### PASSAGE
···

As our journey through network automation grows, so does the need for our network tools. Network Engineers have always been considered the absolute escalation point for any performance difficulties and problems, irrespective whether the root cause is really the network, server, or application. Network Engineers are expected to have the knowledge and tools to isolate and identify the issue, collaborating with other teams such as SRE / AppDev to bring it to resolution and often present this in an RCA (root cause analysis).

One of these great tools which can really help is telemetry.  In software, telemetry is used to gather data on the use and performance of applications and application components, e.g. how often certain features are used, measurements of start-up time and processing time, hardware, application crashes, and general usage statistics and/or user behavior.

In our network, the demands for data on network state — whether to detect hot spots in the network, or aid decision making on workload placement — requires data at a cadence that traditional methods just can not deliver. SNMP, CLI, and Syslog have limitations that restrict automation and scale. SNMP polling can often be in the order of 5-10 minutes, CLIs are unstructured and prone to change, which can often break scripts.

The traditional use of the pull model – where the client requests data from the network – does not scale when what you want is near real-time data. Moreover, in some use cases, there is the need to be notified only when some data changes, like interfaces status, protocol neighbors change etc.

Real-time access to operational statistics

Model-driven telemetry is a new approach for network monitoring in which data is streamed from network devices continuously using a push model and provides near real-time access to operational statistics. Applications can subscribe to specific data items they need, by using standard-based YANG data models over NETCONF-YANG. Cisco IOS XE streaming telemetry allows to push data off of the device to an external collector at a much higher frequency, more efficiently, as well as data on-change streaming.

 

We want more data, when do we want it? Now!

Listening to our community they asked for more model-driven telemetry content, as chance would have this I was working with Jeremy Cohoe (he wrote this awesome blog Getting Started With Model-Driven Telemetry). His blog formed the boilerplate for how the new learning lab and the new sandbox was built.

In the new Learning Lab Module, there are four new labs:

1.  Introduction to Telemetry on IOS XE

Here you can learn about Telemetry Options, Publications Types, Data Encoding and TIG Software Stack. The TIG software stack refers to the three open-source software components that enable receiving, storing, and visualization the telemetry data.

···

### PROBLEMS AND TASKS
- 1) Answer these questions from the telemetry passage:
(a) According to the passage, how often can SNMP polling occur?
(b) Who wrote the blog "Getting Started With Model-Driven Telemetry"?
(c) How many new labs does the new Learning Lab Module contain?
- 2) Reproduce the telemetry passage from "We want more" down to "the telemetry data.".
- 3) Say whether each statement agrees with the telemetry passage, and quote the words that decide it:
(a) Model-driven telemetry relies on a pull model to get data from network devices.
(b) The TIG software stack is made up of three open-source software components.
(c) CLIs are described as structured and stable.
The records are separate material and are not part of the telemetry passage.

### DATASET RECORDS
···

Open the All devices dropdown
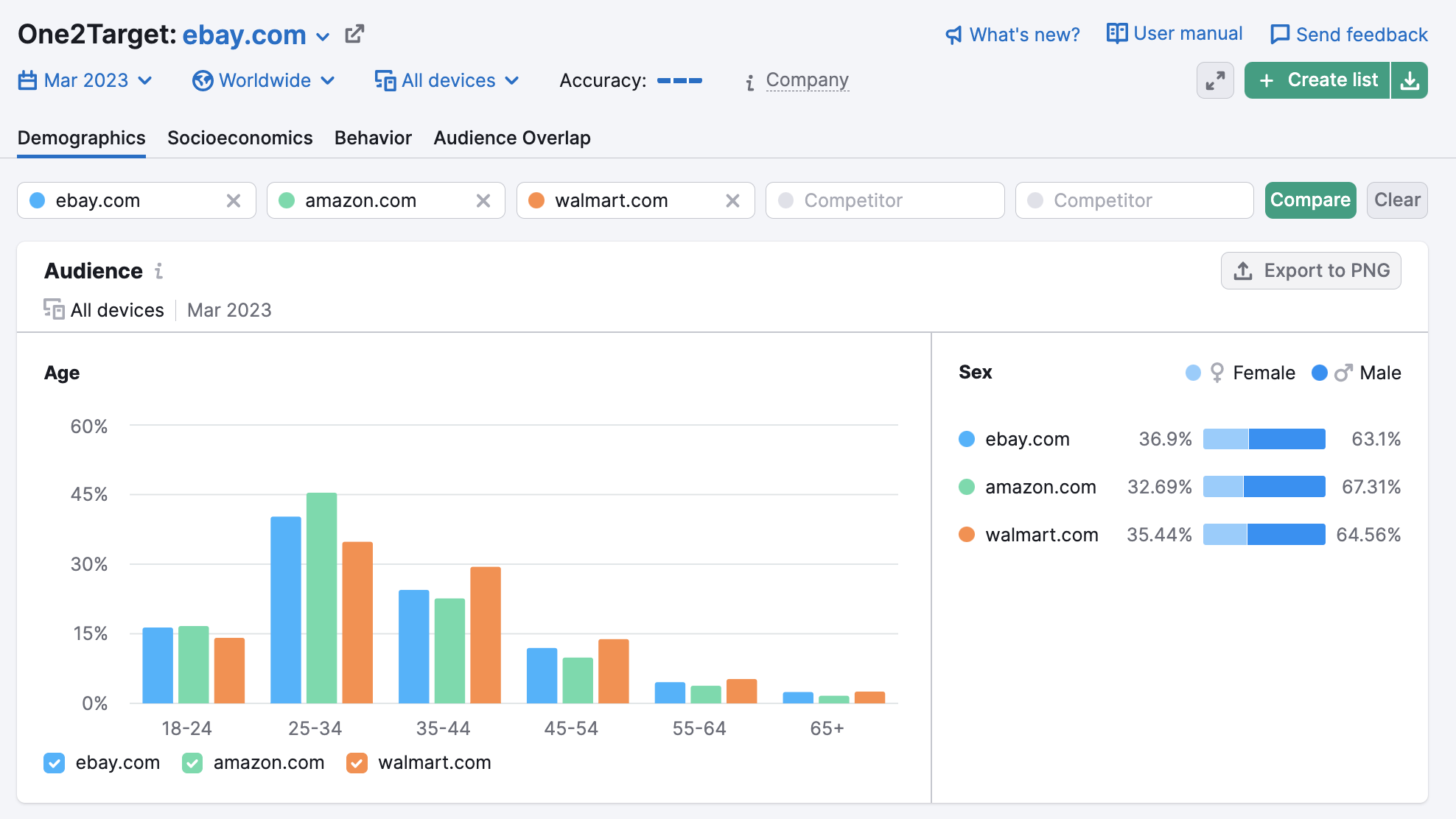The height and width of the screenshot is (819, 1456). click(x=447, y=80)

···

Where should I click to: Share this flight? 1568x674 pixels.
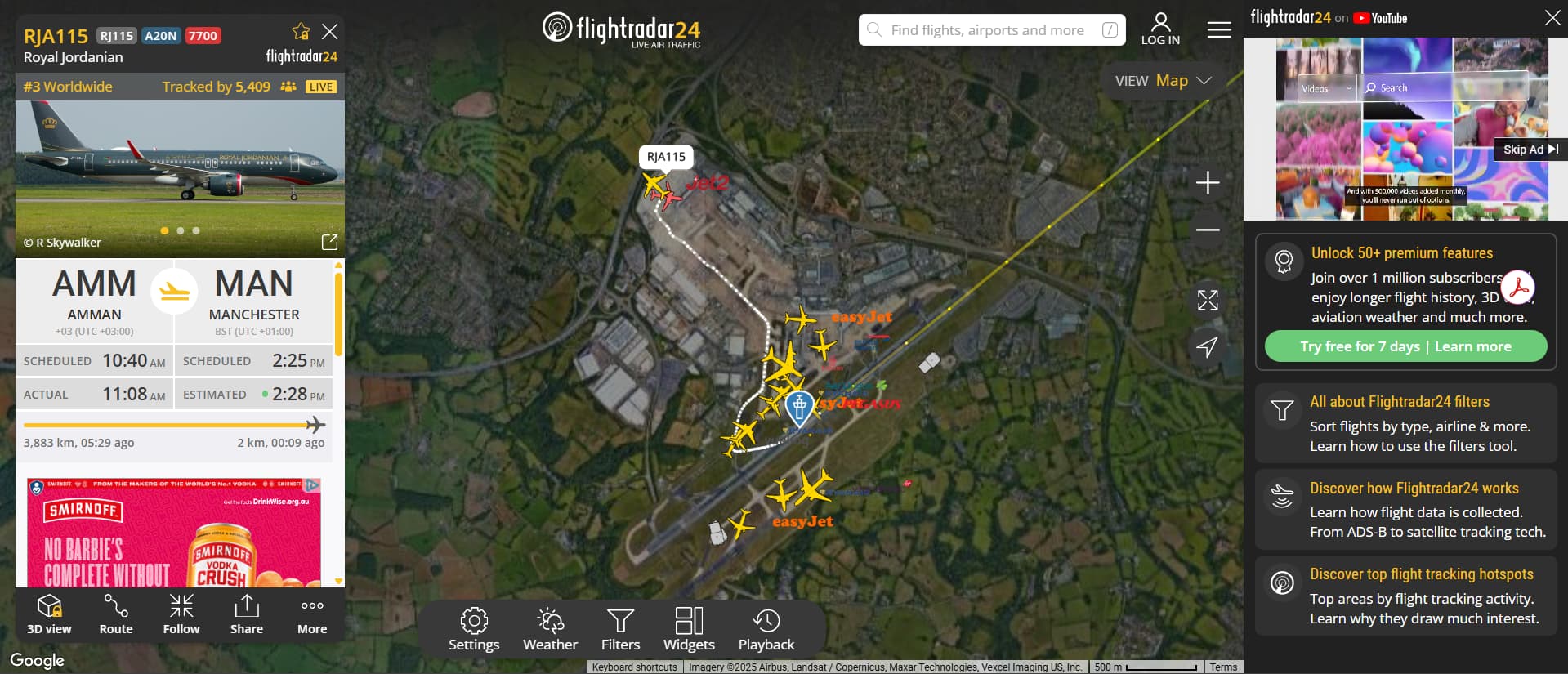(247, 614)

···

### SOLUTIONS IN ORDER
- 1)
(a) In the order of 5-10 minutes.
(b) Jeremy Cohoe.
(c) Four.

- 2)
We want more data, when do we want it? Now!

Listening to our community they asked for more model-driven telemetry content, as chance would have this I was working with Jeremy Cohoe (he wrote this awesome blog Getting Started With Model-Driven Telemetry). His blog formed the boilerplate for how the new learning lab and the new sandbox was built.

In the new Learning Lab Module, there are four new labs:

1.  Introduction to Telemetry on IOS XE

Here you can learn about Telemetry Options, Publications Types, Data Encoding and TIG Software Stack. The TIG software stack refers to the three open-source software components that enable receiving, storing, and visualization the telemetry data.

- 3)
(a) No: "data is streamed from network devices continuously using a push model"
(b) Yes: "The TIG software stack refers to the three open-source software components"
(c) No: "CLIs are unstructured and prone to change"